There's Light All Right!

It's time to blow the whistle – to say, "Enough!" We just can't keep travelling along this road. It's time to find our way again! It's time to turn this whole show around – this nation that we call Australia!

During the Year of Indigenous Peoples we thought we could solve the native title issue. We satisfied our racial conscience but we gave a narrow solution. It hasn't helped many aborigines and has failed to address the bigger question, "Whose land is this?" Right at the moment we face the divisive issues of justice, of what it means to live as one nation together – of black land rights versus white land rights. But – whose land is this?

Some early cartographers pictured Terra Australis incognita as part of a large antarctic mass arising from the South Pole. It was the unknown continent – there ought to be such a continent, but western explorers hadn't discovered it.

In December 1605 the Portuguese explorer, Fernandez de Quiros, set out to discover, where others had failed, the elusive south land. After weeks of sailing, his boat came to land at what he believed to be the missing continent. He named it "Austrialia del Espiritu Santo" – the South Land of the Holy Spirit. (The spelling "Austrialia" was a gesture to the King of Spain who was also archduke of Austria).

De Quiros got it wrong. He had in fact discovered the largest island (now called simply Espiritu Santo) in the group that Cook later named the New Hebrides (now Vanuatu). And yet, he got it right! This land was God's country before ever it became Aboriginal country or Anglo-European country.

The Mabo legislation and the recent Wik decision have the potential to lead to a social and legal nightmare for black and white Australians alike if we fail to turn again and acknowledge our land as Australia del Espiritu Santo. This is God's land first and foremost. How should we use this land? And how are we to recognise with care and fairness the needs of all Australians, whenever they have settled here?

We desperately need the true God, his Light and his help! That Light is not just an idea that people have had – you know, hold up the light, pass on the torch... – and the Light is not just God's truth that is somehow over there when we seem to be over here!

Listen to the incredible claims of Jesus – "I am the Way, the Truth, and the Life – no one comes to the Father, except through me!" (Jn.14.6) "I am the Light of the world; whoever follows me will never walk in darkness, but will have the light of life" (Jn.8.12).

God's Truth has come here to us! God's Light has come into this world! God himself, in the person of his Son, has come here!
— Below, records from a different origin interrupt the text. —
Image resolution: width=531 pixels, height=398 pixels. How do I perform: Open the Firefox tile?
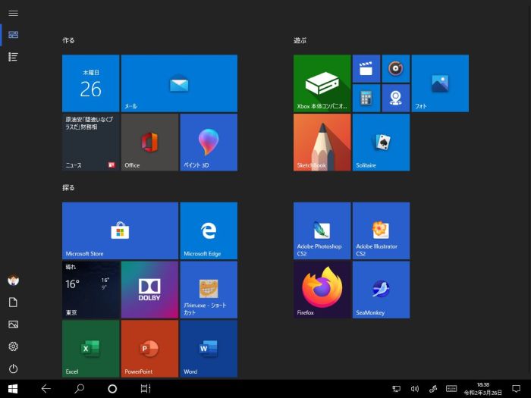[x=322, y=290]
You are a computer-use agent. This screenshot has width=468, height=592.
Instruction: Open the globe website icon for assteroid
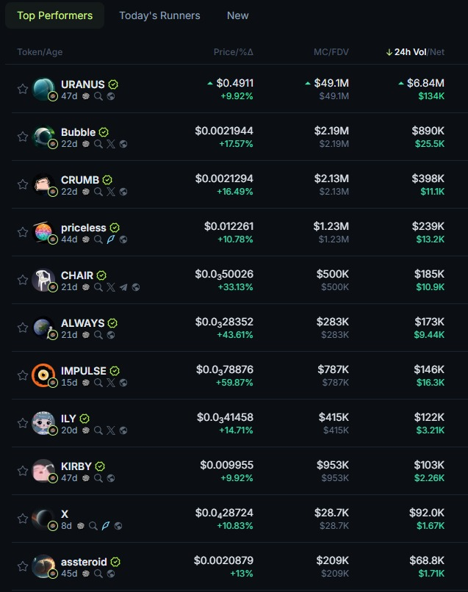point(111,574)
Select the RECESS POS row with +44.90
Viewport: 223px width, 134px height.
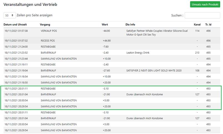pos(112,41)
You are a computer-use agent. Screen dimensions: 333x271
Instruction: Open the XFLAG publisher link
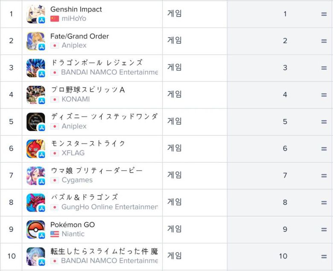coord(73,153)
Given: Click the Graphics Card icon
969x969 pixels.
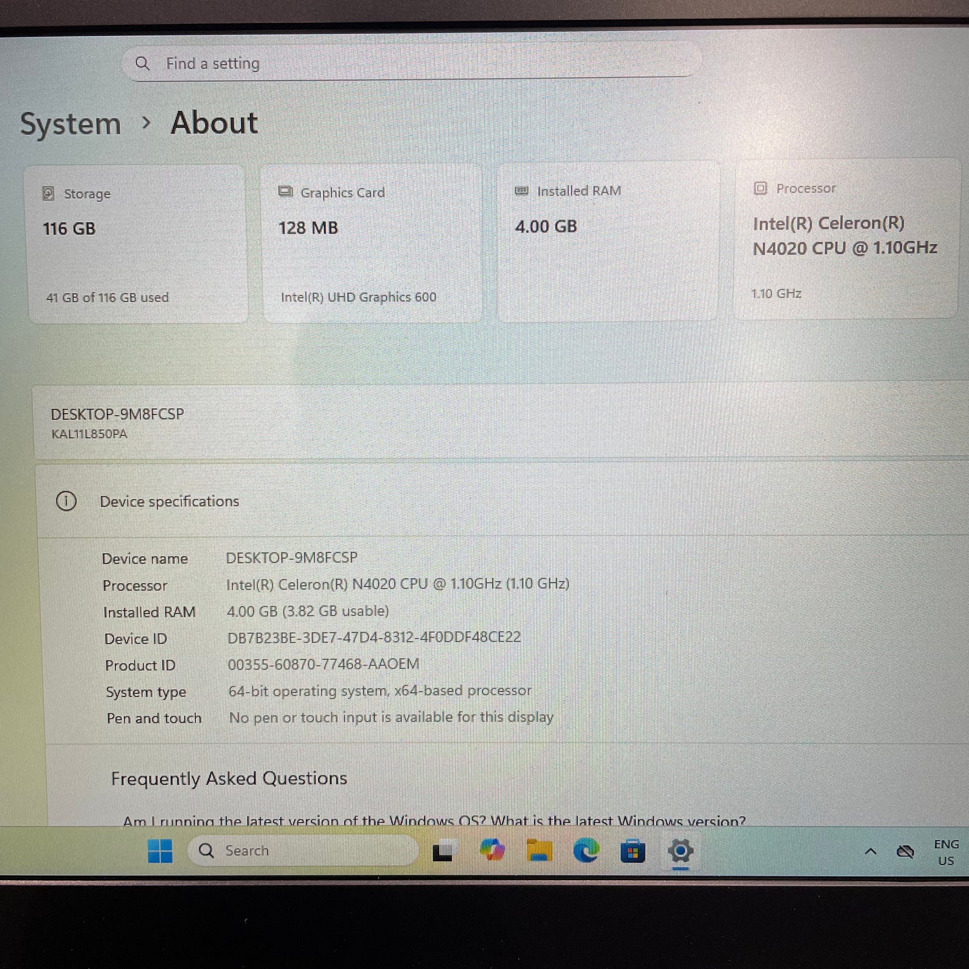Looking at the screenshot, I should 285,192.
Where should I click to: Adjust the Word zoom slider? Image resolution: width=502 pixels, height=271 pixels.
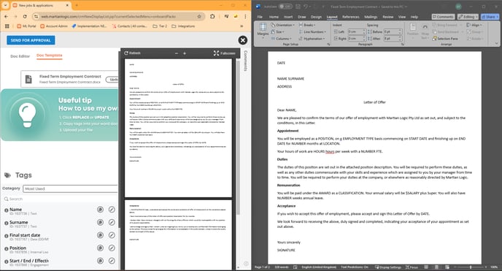click(471, 267)
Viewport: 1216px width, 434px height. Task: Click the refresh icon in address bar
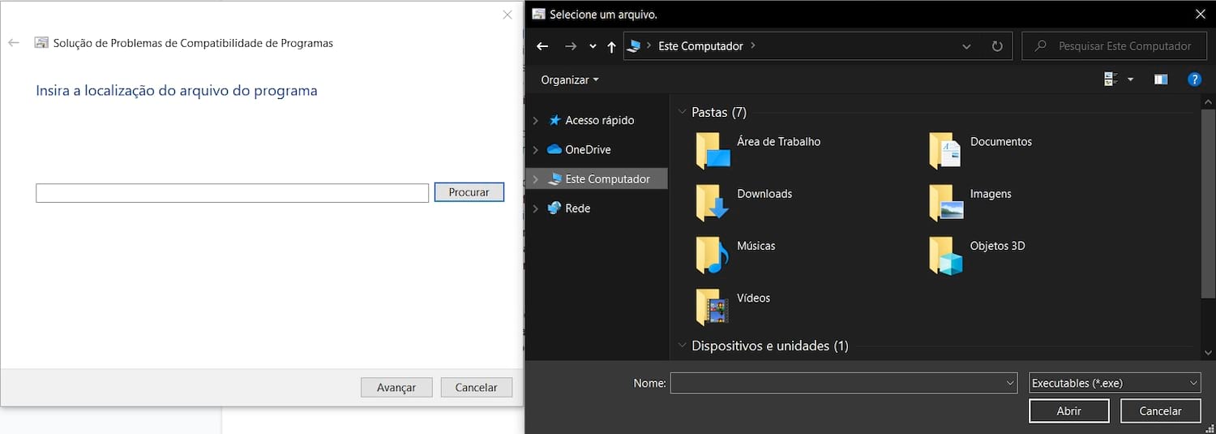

The Light has come! And that Light shines on our human life, our values, our life-styles, our institutions... Like so many today, the people of that time didn't like the Light, rejected the Light, tried to get rid of it because it made them uncomfortable... But it's God's Light – you can't do that! The trial was a miserable kangaroo court, but God took that rejection and turned it to redemption! The Light still shines!

We need some light all right! Being irreligious hasn't been so very successful! These days people are seeking spirituality in all sorts of places and by all kinds of means. Do be careful! Don't take it from any old horse! Not all you get "from the horse's mouth" is to be trusted! Many modern gurus parade their lavish claims.

The God who revealed himself to this world in the person of Jesus Christ the Son of God is the only true God there is! He is the God of this South Land of the Holy Spirit! He is worthy of our allegiance, and is ready and able to help us! Come to him! Trust him! Worship him! Obey him!